* DIRECTIONS
Every line in the data below from the one containing "Task: Enable the LazFlash promotion filter" down to the one containing "This screenshot has height=819, width=1456.", both included, must be retyped exactly; no other line is to appear.

* GIVEN DATA
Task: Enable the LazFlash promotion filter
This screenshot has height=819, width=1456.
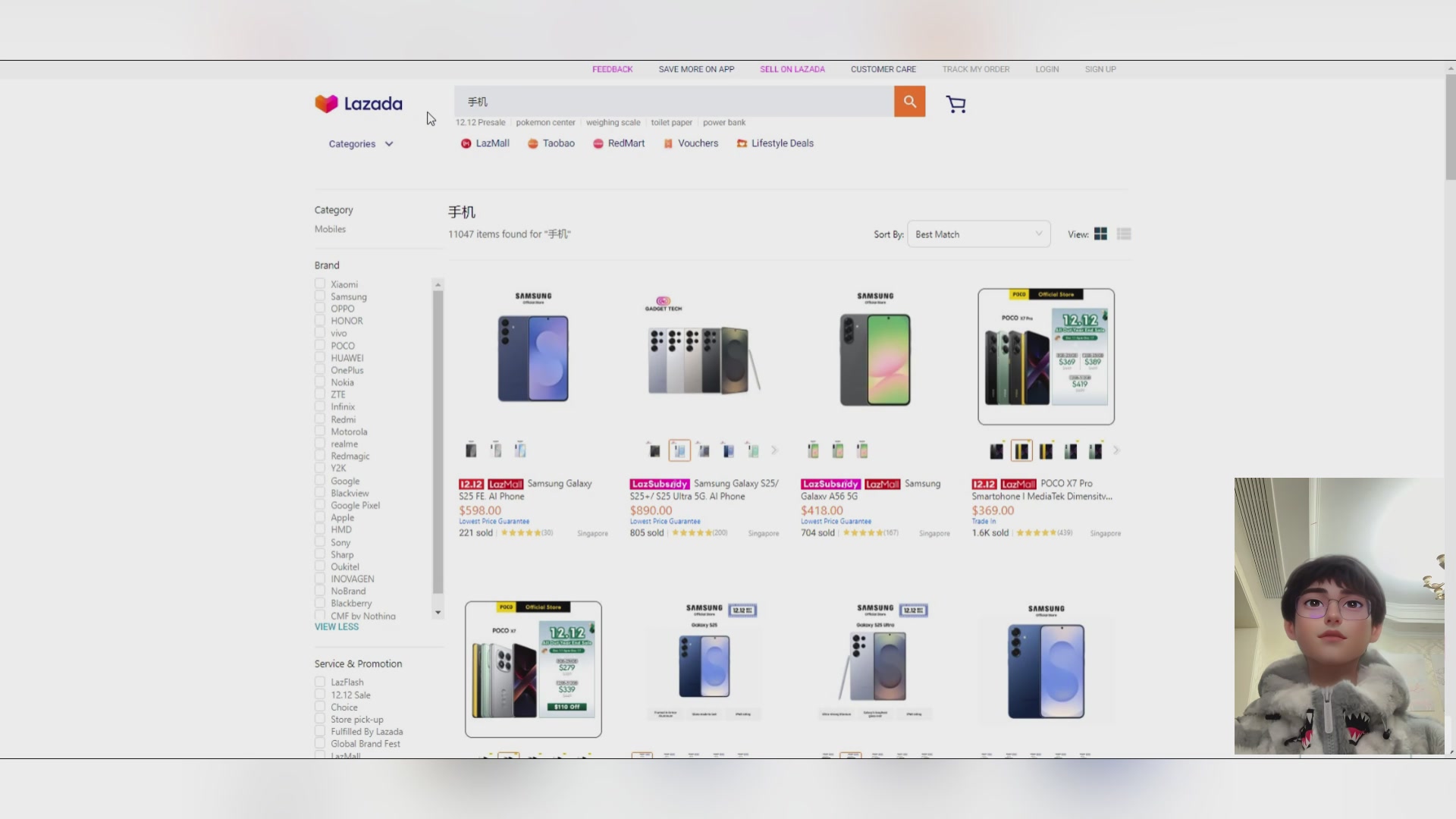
==
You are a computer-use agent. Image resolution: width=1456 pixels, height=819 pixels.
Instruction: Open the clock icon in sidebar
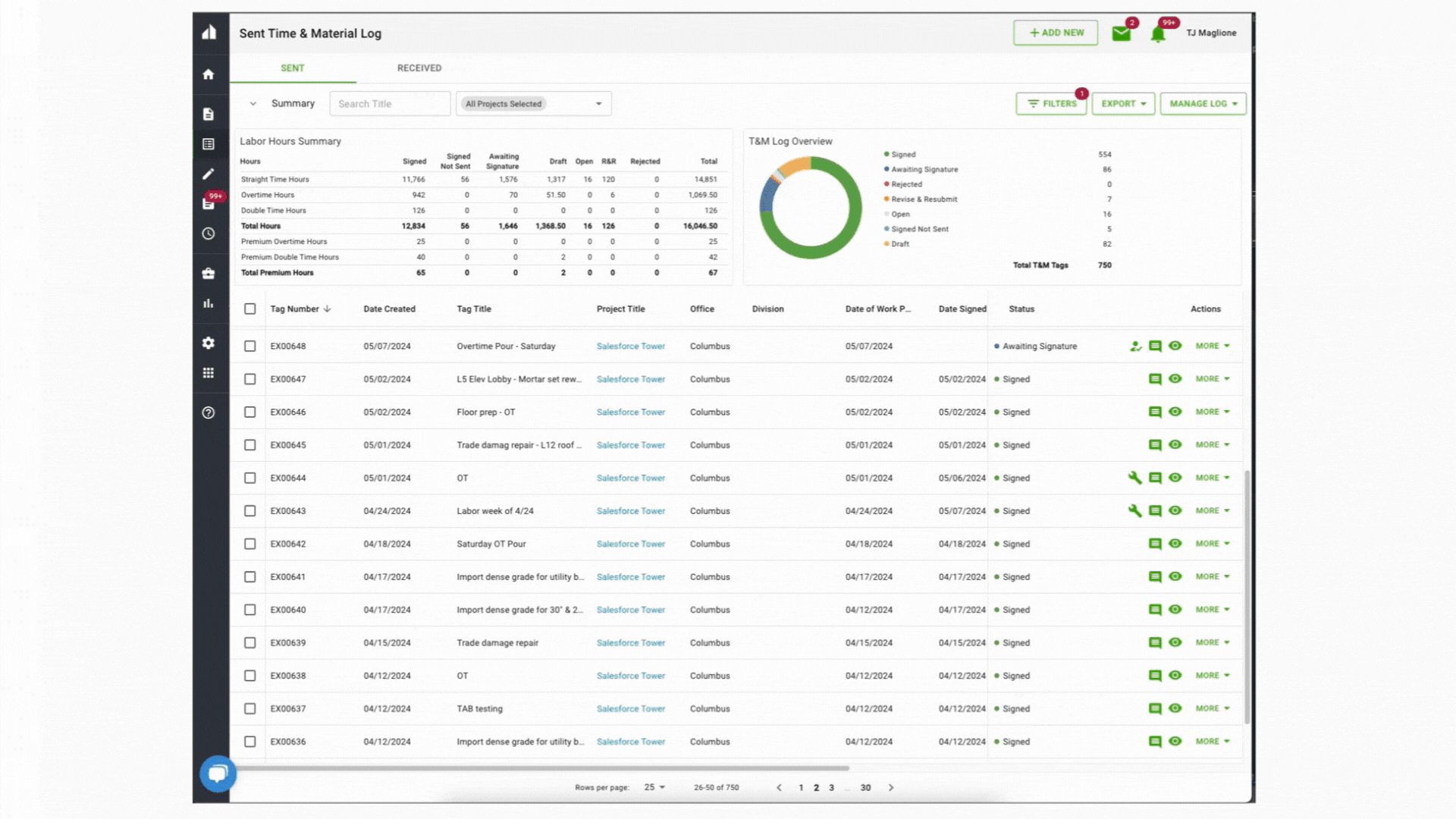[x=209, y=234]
--
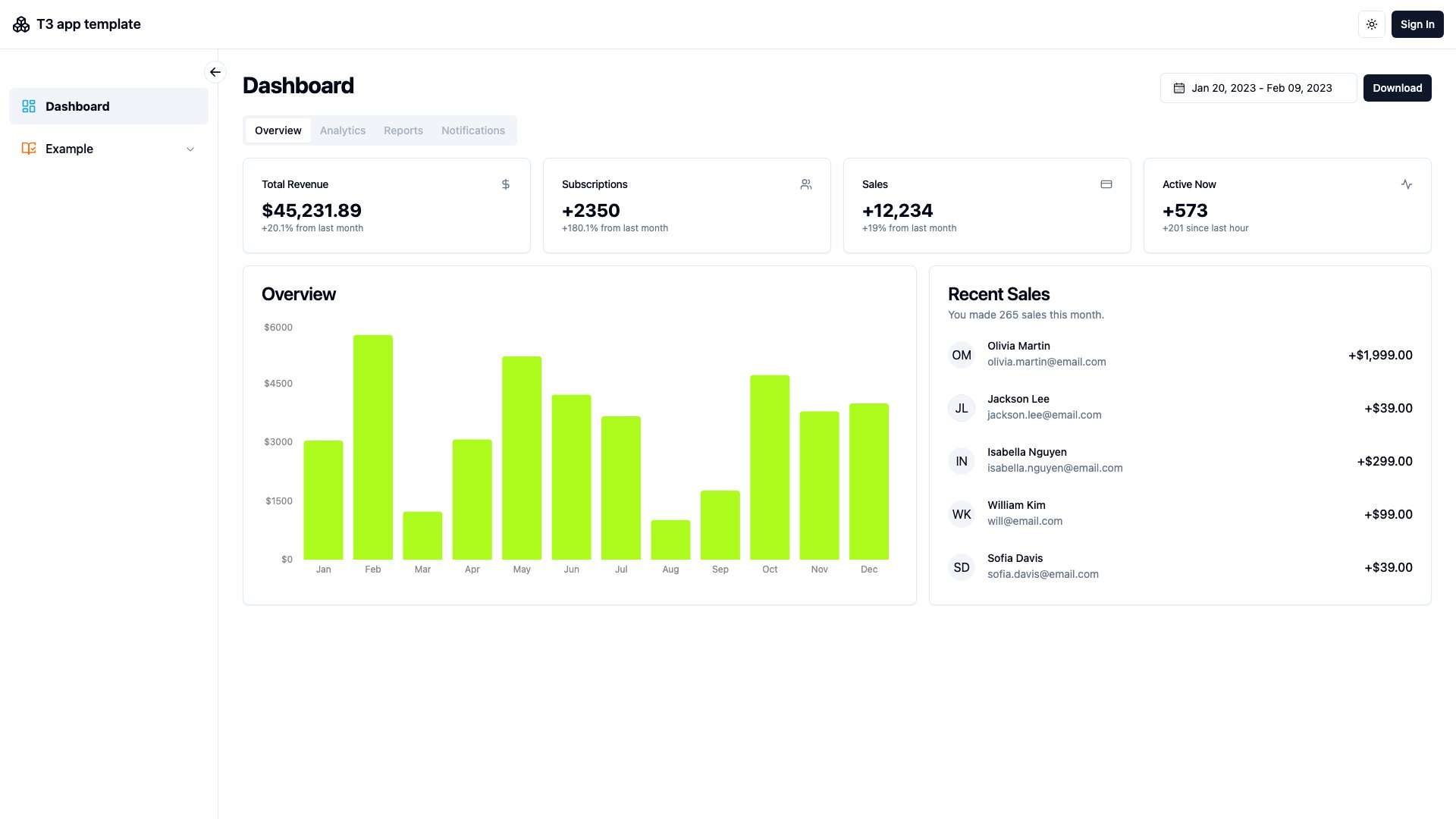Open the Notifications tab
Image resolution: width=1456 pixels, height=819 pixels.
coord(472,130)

* ANSWER SECTION
Task: Enable the LazFlash promotion filter
This screenshot has height=819, width=1456.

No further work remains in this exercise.